:: Records provided

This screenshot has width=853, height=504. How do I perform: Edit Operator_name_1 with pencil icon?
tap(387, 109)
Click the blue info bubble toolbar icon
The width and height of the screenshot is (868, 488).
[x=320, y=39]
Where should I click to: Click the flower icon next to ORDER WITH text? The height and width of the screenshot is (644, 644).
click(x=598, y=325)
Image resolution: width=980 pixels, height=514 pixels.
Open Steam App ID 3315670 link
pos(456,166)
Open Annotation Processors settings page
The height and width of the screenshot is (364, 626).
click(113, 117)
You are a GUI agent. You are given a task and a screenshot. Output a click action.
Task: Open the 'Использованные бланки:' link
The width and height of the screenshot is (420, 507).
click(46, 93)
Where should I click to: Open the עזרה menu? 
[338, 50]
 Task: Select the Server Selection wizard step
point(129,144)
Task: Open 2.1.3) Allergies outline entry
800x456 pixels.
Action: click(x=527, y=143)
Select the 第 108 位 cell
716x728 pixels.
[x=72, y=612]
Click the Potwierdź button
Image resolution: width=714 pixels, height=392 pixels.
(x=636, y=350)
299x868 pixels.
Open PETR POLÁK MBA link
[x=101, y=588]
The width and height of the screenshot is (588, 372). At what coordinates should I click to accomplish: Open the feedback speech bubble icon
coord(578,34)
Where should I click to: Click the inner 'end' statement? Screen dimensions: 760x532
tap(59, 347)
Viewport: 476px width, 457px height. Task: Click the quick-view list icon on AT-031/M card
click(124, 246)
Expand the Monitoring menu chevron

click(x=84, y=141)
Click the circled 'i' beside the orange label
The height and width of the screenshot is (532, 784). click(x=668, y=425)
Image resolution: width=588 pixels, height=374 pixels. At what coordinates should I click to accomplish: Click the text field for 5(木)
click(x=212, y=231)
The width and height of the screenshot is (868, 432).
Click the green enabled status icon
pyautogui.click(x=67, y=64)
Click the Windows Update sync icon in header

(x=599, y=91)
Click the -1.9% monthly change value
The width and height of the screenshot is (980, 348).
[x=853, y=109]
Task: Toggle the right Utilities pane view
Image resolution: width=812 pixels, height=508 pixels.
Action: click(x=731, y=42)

::::

> **Task item**
Transcribe each line of the listing exactly.

> **Output of the task**
This screenshot has width=853, height=504. How do I perform: Edit Operator_name_1 with pencil icon?
tap(387, 109)
Click the blue info bubble toolbar icon
The width and height of the screenshot is (868, 488).
[x=320, y=39]
Where should I click to: Click the flower icon next to ORDER WITH text? The height and width of the screenshot is (644, 644).
click(x=598, y=325)
Image resolution: width=980 pixels, height=514 pixels.
Open Steam App ID 3315670 link
pos(456,166)
Open Annotation Processors settings page
The height and width of the screenshot is (364, 626).
click(113, 117)
You are a GUI agent. You are given a task and a screenshot. Output a click action.
Task: Open the 'Использованные бланки:' link
The width and height of the screenshot is (420, 507).
click(46, 93)
Where should I click to: Open the עזרה menu? 
[338, 50]
 Task: Select the Server Selection wizard step
point(129,144)
Task: Open 2.1.3) Allergies outline entry
800x456 pixels.
Action: click(x=527, y=143)
Select the 第 108 位 cell
716x728 pixels.
[x=72, y=612]
Click the Potwierdź button
Image resolution: width=714 pixels, height=392 pixels.
(x=636, y=350)
299x868 pixels.
Open PETR POLÁK MBA link
[x=101, y=588]
The width and height of the screenshot is (588, 372). At what coordinates should I click to accomplish: Open the feedback speech bubble icon
coord(578,34)
Where should I click to: Click the inner 'end' statement? Screen dimensions: 760x532
tap(59, 347)
Viewport: 476px width, 457px height. Task: Click the quick-view list icon on AT-031/M card
click(124, 246)
Expand the Monitoring menu chevron

click(x=84, y=141)
Click the circled 'i' beside the orange label
The height and width of the screenshot is (532, 784). click(x=668, y=425)
Image resolution: width=588 pixels, height=374 pixels. At what coordinates should I click to accomplish: Click the text field for 5(木)
click(x=212, y=231)
The width and height of the screenshot is (868, 432).
Click the green enabled status icon
pyautogui.click(x=67, y=64)
Click the Windows Update sync icon in header

(x=599, y=91)
Click the -1.9% monthly change value
The width and height of the screenshot is (980, 348).
[x=853, y=109]
Task: Toggle the right Utilities pane view
Image resolution: width=812 pixels, height=508 pixels.
Action: click(x=731, y=42)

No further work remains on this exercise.